An der Lindenschule fand jetzt ein Projekttag mit der Weik-Stiftung statt, an dem die Kinder Behinderungen „ausprobierten“.

Wülfrath. „Ich habe Angst“, sagt Jasmina vorsichtig, als sie hinten auf das Tandem-Fahrrad steigt. Ihr Vordermann, ein Mitglied des ADFC Langenfeld, beruhigt sie. Dann kann es losgehen. Vorne wird gelenkt, Jasmina tritt sanft mit in die Pedale. Sie trägt eine Augenbinde und kann selbst nichts sehen. So fährt sie eine große Runde über den Schulhof der Lindenschule. Einmal selbst zu erfahren, wie es sich anfühlt, sich einem anderen Menschen anvertrauen zu müssen oder auf Hilfsmittel angewiesen zu sein, ist die Idee hinter dem Projekttag „Ein ganz normaler Tag“, der am Dienstag schon zum zweiten Mal in der Grundschule stattgefunden hat.

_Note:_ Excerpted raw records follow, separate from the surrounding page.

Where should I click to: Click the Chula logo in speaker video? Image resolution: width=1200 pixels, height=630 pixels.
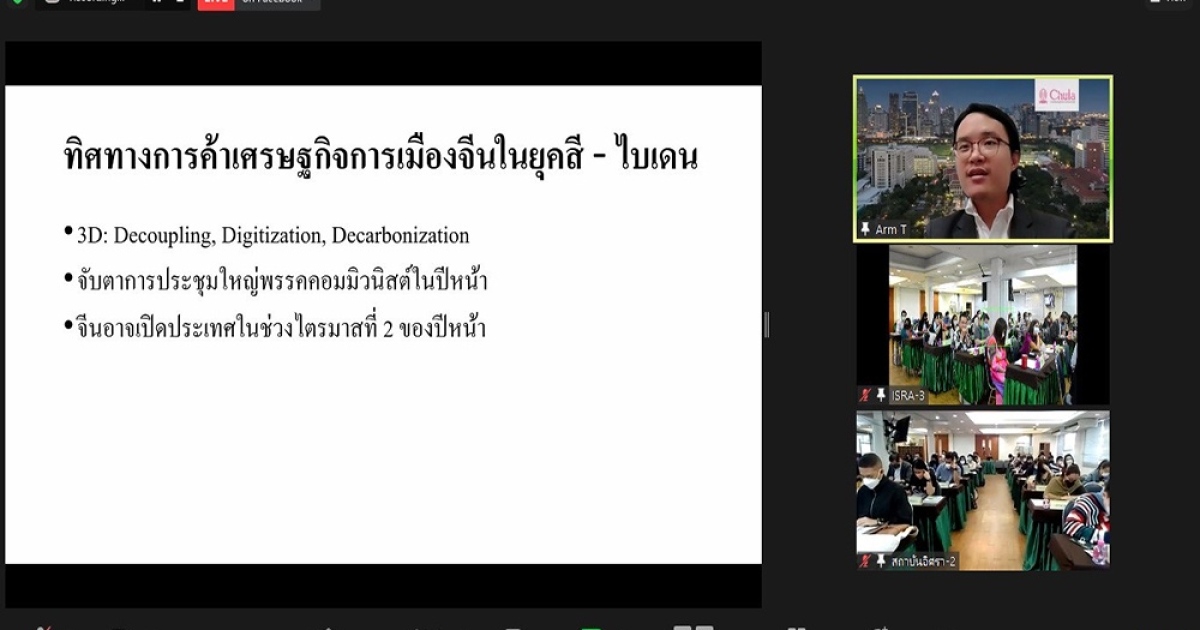tap(1057, 96)
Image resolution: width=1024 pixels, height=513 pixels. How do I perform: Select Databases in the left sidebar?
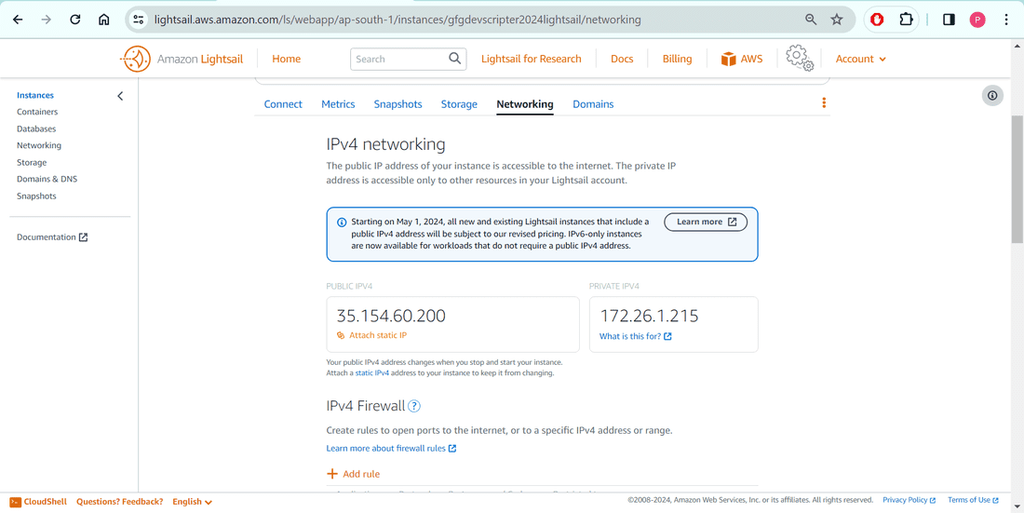click(36, 129)
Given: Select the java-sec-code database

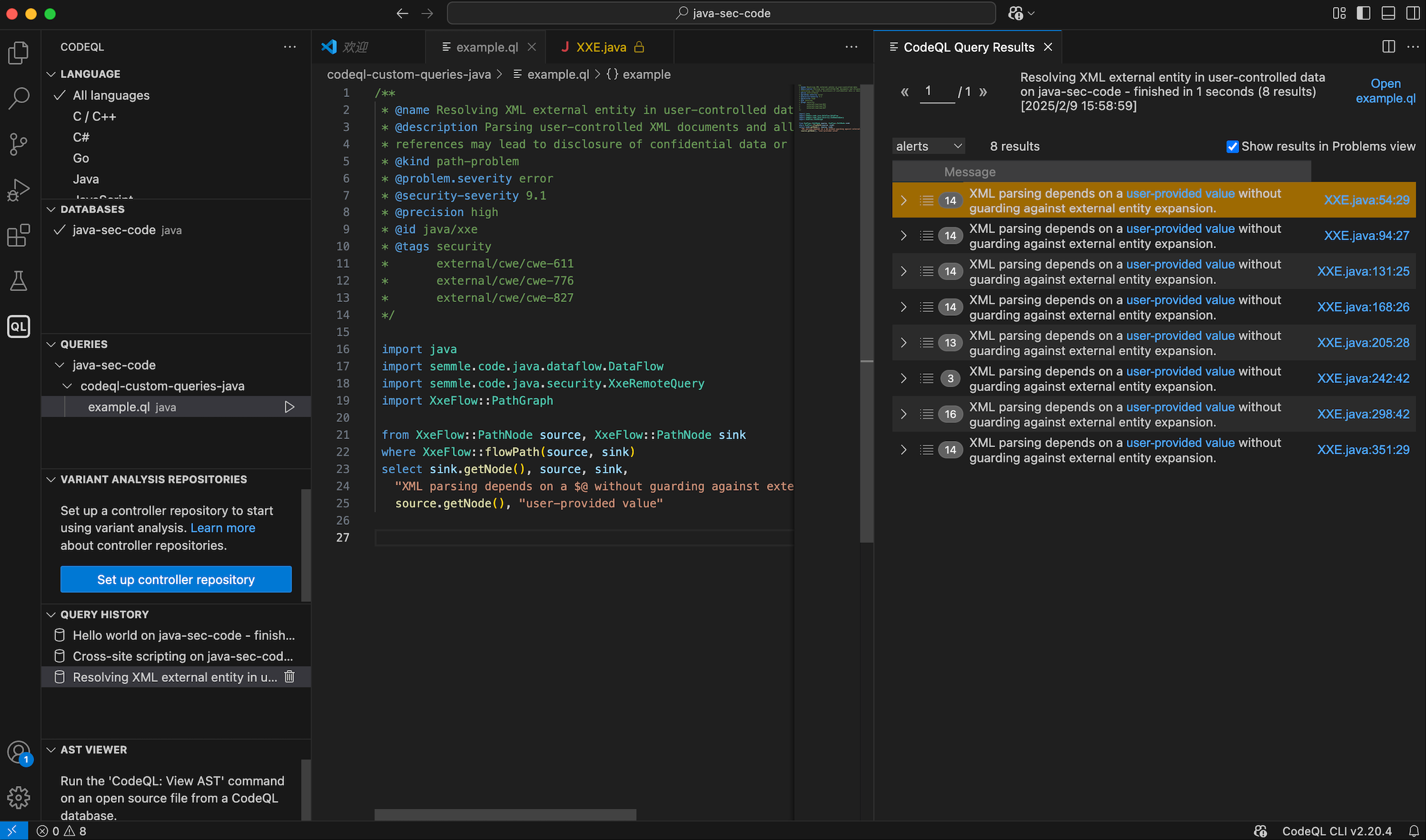Looking at the screenshot, I should pos(114,230).
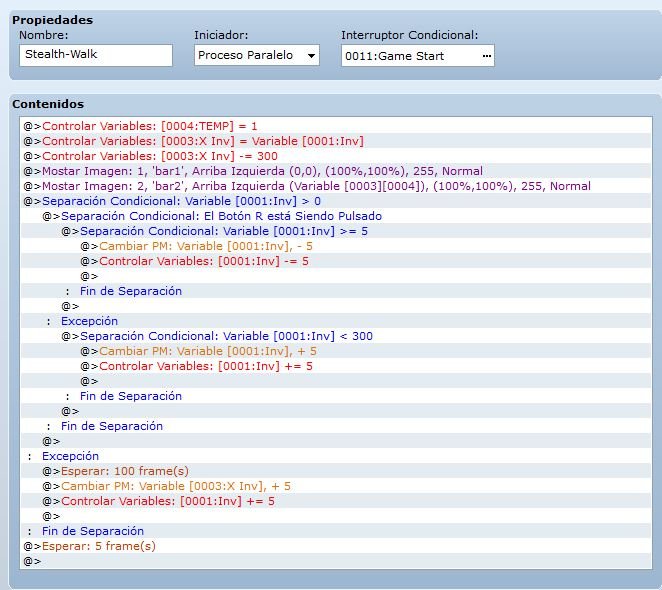Select the conditional branch Variable Inv > 0

pos(336,201)
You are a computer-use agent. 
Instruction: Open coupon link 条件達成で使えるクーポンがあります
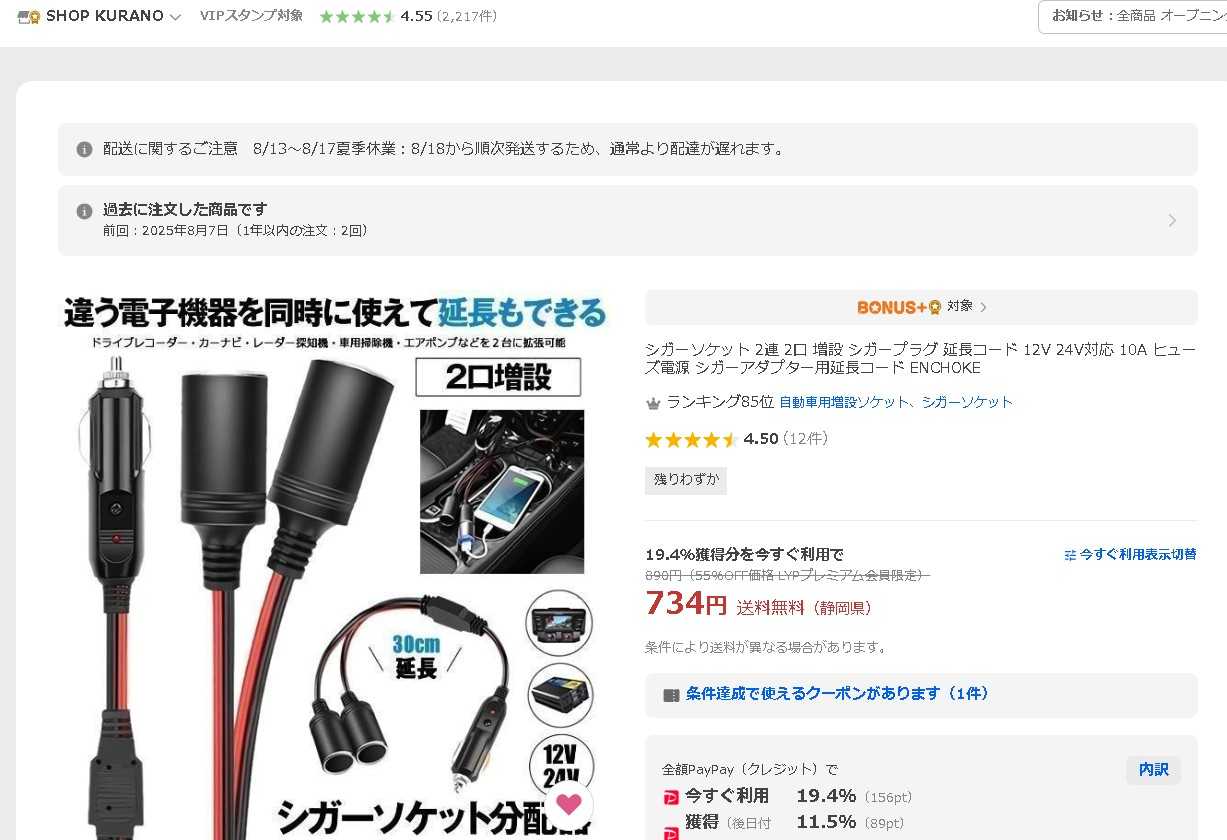point(837,694)
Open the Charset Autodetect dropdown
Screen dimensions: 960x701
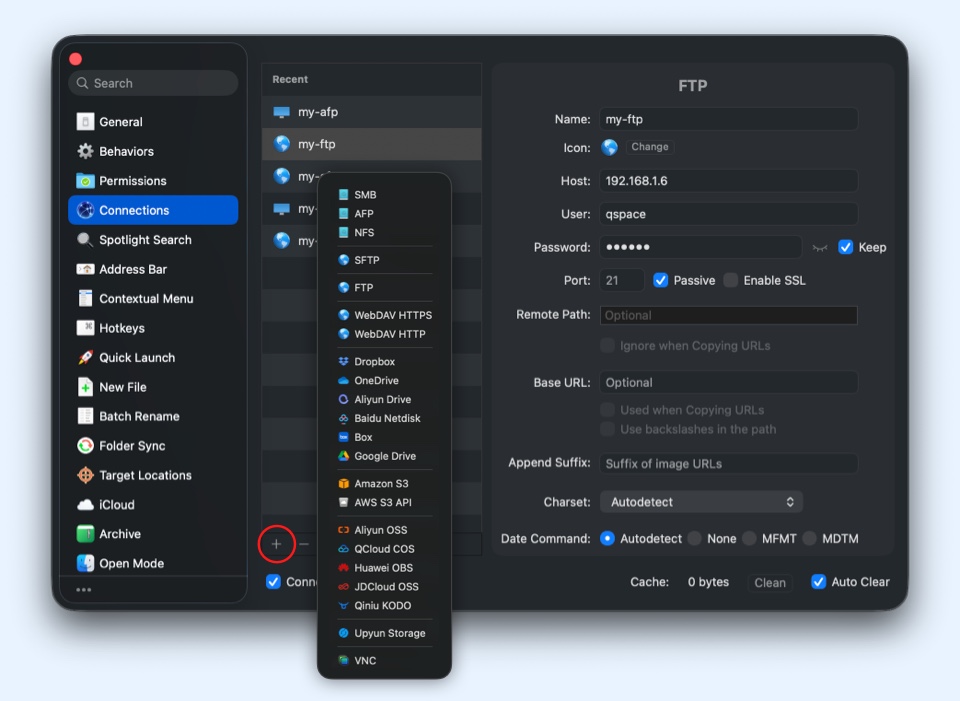coord(701,502)
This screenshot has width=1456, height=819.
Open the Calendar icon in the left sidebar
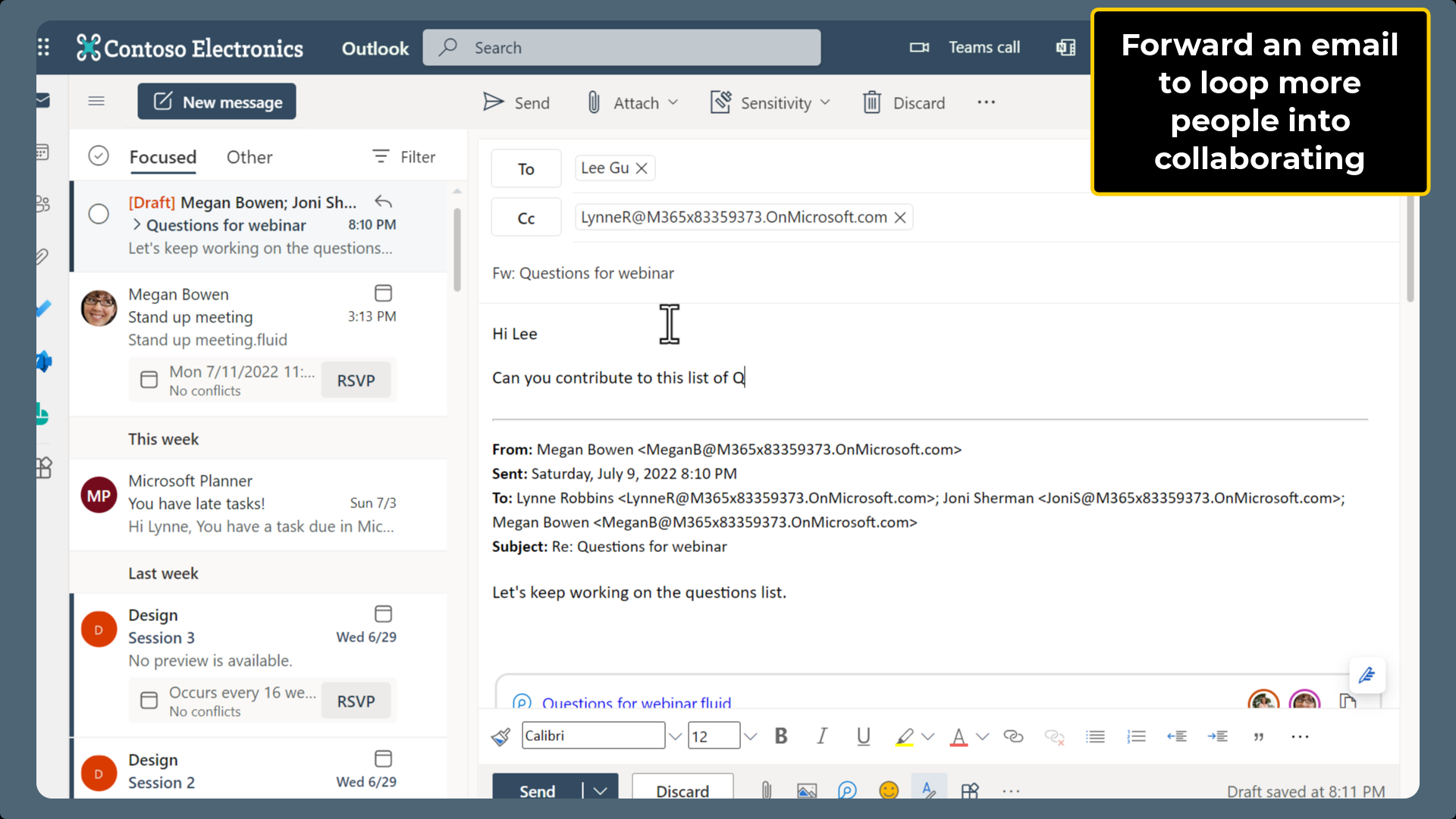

Alle vier Jahre ist dieser Aktionstag geplant — damit alle Grundschüler einmal dabei sein können. Gemeinsam mit der Weik-Stiftung gab es jetzt viele Stationen, an denen die Kinder etwas selbst ausprobieren konnten. So auch eine Etage höher. In Zweierteams müssen sie dort einen Parcours ablaufen. Je ein Schüler trägt eine Augenbinde, der andere muss führen. So geht es im Slalom zwischen Stühlen durch, auf Tische und wieder herunter. „Ihr tragt hier viel Verantwortung“, erinnert Peter Mecklenbeck die Schüler, bevor sie beginnen.

Mecklenbeck organisiert für die Stiftung die Aktionstage an den Schulen, tritt mit der Schulleitung in Kontakt und bereitet den gemeinsamen Tag vor. Er findet es wichtig, dass so früh schon mit dieser Sensibilisierung begonnen wird. „Grundschüler kann man noch prägen“, sagt er. Beim Aktionstag werden sie spielerisch ans Thema herangeführt. Draußen auf dem Schulhof übt eine andere Klasse gerade, wie es ist, auf Krücken zu gehen. Manche tun sich schwer, ein paar Stufen hinaufzugehen.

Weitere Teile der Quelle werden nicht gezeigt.